(Quoted passage Opens)
Mahoney JM, Taroni J, Martyanov V, Wood TA, Greene CS, Pioli PA, Hinchcliff ME, Whitfield ML - PLoS Comput. Biol. (2015)

Bottom Line: Here we identify the genes consistently associated with the intrinsic subsets across three independent cohorts, show the relationship between these genes using a gene-gene interaction network, and place the genetic risk loci in the context of the intrinsic subsets.We created a gene-gene interaction network of the conserved molecular features across the intrinsic subsets and analyzed their connections with SSc-associated genetic polymorphisms.The network also shows connections between these subset-specific genes and 30 SSc-associated polymorphic genes including STAT4, BLK, IRF7, NOTCH4, PLAUR, CSK, IRAK1, and several human leukocyte antigen (HLA) genes.

View Article: PubMed Central - PubMed

Affiliation: Department of Genetics, Geisel School of Medicine at Dartmouth, Hannover, New Hampshire, United States of America.
(Quoted passage Closes)
(Source material Opens)
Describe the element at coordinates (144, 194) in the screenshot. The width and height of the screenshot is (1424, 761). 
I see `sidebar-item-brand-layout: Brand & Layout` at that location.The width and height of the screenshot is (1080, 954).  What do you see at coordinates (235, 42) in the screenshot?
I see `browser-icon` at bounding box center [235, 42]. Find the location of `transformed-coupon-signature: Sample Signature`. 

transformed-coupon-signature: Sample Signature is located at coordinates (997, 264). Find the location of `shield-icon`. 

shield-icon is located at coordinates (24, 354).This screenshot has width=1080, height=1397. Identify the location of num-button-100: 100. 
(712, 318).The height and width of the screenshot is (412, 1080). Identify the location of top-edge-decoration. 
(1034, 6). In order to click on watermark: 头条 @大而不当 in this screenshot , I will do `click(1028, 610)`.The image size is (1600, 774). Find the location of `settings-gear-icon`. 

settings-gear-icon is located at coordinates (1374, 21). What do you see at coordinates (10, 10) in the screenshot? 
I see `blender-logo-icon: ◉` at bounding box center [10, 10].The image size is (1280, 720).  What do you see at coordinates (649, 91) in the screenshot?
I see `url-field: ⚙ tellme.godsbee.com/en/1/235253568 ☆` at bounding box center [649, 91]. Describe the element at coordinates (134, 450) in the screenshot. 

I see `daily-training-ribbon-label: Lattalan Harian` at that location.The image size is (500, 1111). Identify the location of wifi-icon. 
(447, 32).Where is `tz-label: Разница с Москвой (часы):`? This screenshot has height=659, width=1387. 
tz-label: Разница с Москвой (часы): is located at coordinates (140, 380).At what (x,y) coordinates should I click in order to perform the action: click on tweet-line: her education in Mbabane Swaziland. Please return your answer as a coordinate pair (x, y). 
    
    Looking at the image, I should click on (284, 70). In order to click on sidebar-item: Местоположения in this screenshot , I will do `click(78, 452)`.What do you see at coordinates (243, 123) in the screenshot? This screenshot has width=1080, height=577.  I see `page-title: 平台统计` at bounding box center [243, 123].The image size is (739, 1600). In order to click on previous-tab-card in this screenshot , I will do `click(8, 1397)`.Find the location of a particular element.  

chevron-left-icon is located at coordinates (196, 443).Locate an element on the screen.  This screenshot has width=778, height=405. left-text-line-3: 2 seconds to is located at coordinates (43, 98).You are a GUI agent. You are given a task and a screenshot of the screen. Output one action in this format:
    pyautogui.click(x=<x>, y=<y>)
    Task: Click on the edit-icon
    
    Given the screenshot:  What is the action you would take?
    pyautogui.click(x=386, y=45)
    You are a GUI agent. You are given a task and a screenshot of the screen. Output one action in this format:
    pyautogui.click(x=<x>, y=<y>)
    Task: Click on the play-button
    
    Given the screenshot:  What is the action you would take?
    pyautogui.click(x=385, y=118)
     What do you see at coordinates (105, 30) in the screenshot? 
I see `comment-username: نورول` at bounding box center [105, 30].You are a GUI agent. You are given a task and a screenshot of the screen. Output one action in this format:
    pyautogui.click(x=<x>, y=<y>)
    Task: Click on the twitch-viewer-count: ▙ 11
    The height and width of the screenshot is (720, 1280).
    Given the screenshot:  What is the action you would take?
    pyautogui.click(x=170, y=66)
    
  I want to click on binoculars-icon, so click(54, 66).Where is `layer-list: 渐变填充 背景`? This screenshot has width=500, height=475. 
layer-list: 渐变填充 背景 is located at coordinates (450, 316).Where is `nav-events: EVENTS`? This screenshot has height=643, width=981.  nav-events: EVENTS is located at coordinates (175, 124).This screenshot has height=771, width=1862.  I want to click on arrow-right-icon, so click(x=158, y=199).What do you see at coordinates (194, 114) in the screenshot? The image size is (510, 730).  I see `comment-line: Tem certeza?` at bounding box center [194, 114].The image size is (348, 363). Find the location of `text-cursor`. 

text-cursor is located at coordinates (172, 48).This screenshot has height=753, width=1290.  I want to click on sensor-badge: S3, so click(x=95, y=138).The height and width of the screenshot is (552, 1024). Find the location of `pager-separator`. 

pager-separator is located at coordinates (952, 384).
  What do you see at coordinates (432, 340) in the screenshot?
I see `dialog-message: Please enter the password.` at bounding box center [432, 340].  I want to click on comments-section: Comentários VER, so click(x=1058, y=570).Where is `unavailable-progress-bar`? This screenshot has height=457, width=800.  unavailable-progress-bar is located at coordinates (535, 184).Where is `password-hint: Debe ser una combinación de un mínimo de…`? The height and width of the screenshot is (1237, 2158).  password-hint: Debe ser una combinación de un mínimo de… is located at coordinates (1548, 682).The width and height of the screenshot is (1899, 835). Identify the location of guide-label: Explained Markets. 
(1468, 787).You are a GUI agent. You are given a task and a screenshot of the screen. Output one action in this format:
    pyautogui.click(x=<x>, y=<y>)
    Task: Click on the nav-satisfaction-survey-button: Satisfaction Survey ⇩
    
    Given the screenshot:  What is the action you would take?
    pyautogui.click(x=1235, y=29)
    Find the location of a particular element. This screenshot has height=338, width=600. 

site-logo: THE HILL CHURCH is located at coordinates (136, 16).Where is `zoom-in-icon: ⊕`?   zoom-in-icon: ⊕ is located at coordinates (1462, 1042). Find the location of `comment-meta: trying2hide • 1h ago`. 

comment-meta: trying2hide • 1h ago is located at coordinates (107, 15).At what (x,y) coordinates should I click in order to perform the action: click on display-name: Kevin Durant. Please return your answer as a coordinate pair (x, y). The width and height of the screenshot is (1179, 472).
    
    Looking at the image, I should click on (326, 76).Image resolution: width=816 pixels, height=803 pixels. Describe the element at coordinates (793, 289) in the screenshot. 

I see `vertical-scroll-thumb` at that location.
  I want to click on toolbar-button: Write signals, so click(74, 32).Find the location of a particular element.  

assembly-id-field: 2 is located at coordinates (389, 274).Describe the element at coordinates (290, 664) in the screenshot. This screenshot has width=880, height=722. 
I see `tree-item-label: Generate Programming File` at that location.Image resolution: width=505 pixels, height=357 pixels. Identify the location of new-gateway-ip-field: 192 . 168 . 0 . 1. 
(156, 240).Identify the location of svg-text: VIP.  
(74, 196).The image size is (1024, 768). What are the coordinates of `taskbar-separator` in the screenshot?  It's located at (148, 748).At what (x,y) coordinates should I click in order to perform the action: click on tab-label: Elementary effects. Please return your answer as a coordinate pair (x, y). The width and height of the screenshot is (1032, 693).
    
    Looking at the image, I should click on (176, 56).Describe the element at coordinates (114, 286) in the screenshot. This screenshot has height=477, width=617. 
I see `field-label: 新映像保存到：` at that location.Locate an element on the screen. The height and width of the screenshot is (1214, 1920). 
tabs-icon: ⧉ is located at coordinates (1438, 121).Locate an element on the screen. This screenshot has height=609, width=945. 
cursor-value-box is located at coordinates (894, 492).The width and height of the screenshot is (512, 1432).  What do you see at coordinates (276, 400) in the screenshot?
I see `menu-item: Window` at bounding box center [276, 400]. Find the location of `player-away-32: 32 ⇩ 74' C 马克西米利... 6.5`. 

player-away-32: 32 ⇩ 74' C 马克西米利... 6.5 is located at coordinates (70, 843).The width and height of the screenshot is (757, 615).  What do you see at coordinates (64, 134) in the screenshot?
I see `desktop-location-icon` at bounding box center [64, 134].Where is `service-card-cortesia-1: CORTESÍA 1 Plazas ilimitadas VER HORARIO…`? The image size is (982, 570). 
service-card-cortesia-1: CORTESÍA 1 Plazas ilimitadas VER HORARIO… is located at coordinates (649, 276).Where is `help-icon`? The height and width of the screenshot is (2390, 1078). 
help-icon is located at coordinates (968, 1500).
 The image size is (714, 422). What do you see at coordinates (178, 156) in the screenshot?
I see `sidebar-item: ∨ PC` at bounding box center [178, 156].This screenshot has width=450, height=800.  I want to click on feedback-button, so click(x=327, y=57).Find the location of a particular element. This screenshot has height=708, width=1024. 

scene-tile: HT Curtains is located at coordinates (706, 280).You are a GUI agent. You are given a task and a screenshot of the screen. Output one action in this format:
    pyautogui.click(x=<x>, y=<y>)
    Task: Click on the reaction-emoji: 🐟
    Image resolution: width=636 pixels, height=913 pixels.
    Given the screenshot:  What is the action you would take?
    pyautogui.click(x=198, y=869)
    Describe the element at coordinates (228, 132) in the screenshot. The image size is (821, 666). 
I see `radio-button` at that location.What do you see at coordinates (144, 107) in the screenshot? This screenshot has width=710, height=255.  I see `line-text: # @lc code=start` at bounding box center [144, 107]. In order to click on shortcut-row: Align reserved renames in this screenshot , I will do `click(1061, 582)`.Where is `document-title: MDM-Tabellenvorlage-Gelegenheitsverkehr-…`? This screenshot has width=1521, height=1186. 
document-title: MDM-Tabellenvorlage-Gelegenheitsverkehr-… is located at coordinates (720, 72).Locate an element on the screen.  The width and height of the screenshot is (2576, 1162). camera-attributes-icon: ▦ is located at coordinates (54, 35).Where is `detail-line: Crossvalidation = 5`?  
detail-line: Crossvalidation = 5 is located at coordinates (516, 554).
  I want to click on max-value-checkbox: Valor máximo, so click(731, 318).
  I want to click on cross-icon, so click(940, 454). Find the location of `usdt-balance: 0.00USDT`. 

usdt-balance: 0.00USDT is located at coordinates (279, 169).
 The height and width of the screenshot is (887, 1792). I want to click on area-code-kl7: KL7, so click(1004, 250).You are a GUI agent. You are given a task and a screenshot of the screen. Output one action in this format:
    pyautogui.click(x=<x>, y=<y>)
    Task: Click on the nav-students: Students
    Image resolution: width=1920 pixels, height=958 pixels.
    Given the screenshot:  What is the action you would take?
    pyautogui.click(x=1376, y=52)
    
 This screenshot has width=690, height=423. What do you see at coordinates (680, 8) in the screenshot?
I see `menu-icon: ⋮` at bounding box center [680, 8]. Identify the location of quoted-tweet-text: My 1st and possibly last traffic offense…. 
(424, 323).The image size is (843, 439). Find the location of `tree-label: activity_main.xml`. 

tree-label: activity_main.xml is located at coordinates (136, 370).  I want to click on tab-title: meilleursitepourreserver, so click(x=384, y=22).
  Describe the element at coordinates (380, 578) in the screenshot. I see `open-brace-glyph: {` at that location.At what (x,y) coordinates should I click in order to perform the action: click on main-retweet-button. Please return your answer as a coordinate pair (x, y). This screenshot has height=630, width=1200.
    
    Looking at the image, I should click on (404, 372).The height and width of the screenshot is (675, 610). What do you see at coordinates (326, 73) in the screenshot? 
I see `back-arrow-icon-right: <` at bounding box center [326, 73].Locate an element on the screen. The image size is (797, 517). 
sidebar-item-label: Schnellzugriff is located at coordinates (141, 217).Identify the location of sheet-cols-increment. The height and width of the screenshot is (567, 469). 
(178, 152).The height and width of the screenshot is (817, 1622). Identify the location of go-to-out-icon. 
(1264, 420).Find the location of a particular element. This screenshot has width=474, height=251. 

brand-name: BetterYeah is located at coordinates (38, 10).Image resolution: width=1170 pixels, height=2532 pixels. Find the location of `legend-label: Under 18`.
(Source material Closes)
» Task to complete: Reproduce the part of the paper summary starting with "Mahoney JM, Taroni" and going on through "antigen (HLA) genes.". The saved entries are from a different source than the paper summary.

» Response to this exercise:
Mahoney JM, Taroni J, Martyanov V, Wood TA, Greene CS, Pioli PA, Hinchcliff ME, Whitfield ML - PLoS Comput. Biol. (2015)

Bottom Line: Here we identify the genes consistently associated with the intrinsic subsets across three independent cohorts, show the relationship between these genes using a gene-gene interaction network, and place the genetic risk loci in the context of the intrinsic subsets.We created a gene-gene interaction network of the conserved molecular features across the intrinsic subsets and analyzed their connections with SSc-associated genetic polymorphisms.The network also shows connections between these subset-specific genes and 30 SSc-associated polymorphic genes including STAT4, BLK, IRF7, NOTCH4, PLAUR, CSK, IRAK1, and several human leukocyte antigen (HLA) genes.